When to Forget: A Memory Governance Primitive
Summary: arXiv:2604.12007v1 Announce Type: new
Abstract: Agent memory systems accumulate experience but currently lack a principled operational metric for memory quality governance — deciding which memories to trust, suppress, or deprecate as the agent’s task distribution shifts.
Write-time importance scores are static; dynamic management systems use LLM judgment or structural heuristics rather than outcome feedback. This paper proposes Memory Worth (MW): a two-counter per-memory signal that tracks how often a memory co-occurs with successful versus failed outcomes, providing a lightweight, theoretically grounded foundation for staleness detection, retrieval suppression, and deprecation decisions.
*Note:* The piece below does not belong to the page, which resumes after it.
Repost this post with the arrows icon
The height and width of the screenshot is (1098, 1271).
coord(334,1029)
We prove that MW converges almost surely to the conditional success probability p+(m) = Pr[y_t = +1 | m in M_t] — the probability of task success given that memory m is retrieved — under a stationary retrieval regime with a minimum exploration condition. Importantly, p+(m) is an associational quantity, not a causal one: it measures outcome co-occurrence rather than causal contribution.
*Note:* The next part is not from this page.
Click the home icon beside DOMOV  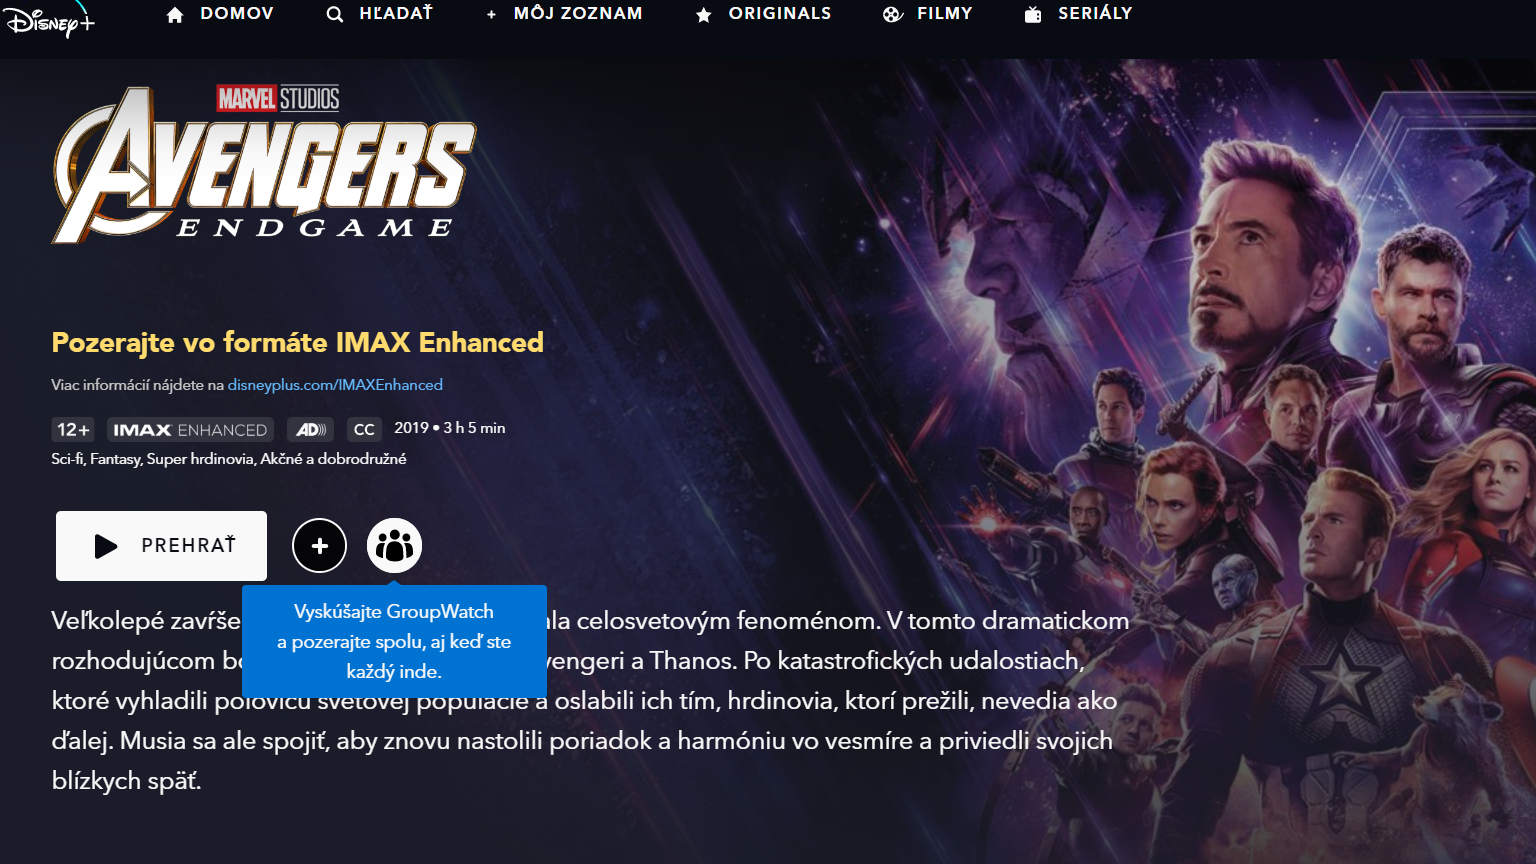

We argue this is still a useful operational signal for memory governance, and we validate it empirically in a controlled synthetic environment where ground-truth utility is known:
- After 10,000 episodes, the Spearman rank-correlation between Memory Worth and true utilities reaches rho = 0.89 +/- 0.02 across 20 independent seeds.
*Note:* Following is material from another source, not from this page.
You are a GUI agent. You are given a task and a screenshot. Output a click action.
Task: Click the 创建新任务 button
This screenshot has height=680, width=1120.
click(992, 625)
- In contrast, systems that never update their assessments yield rho = 0.00.
A retrieval-realistic micro-experiment with real text and neural embedding retrieval (all-MiniLM-L6-v2) further shows stale memories crossing the low-value threshold (MW = 0.17) while specialist memories remain high-value (MW = 0.77) across 3,000 episodes. The estimator requires only two scalar counters per memory unit and can be added to architectures that already log retrievals and episode outcomes.
Conclusion
The introduction of Memory Worth (MW) marks a significant advancement in memory governance for agent systems. By utilizing a straightforward two-counter framework, agents can dynamically assess the value of their memories in relation to task success, addressing a crucial gap in existing methodologies. This development not only enhances the operational efficiency of agents but also lays the groundwork for future research in adaptive memory systems.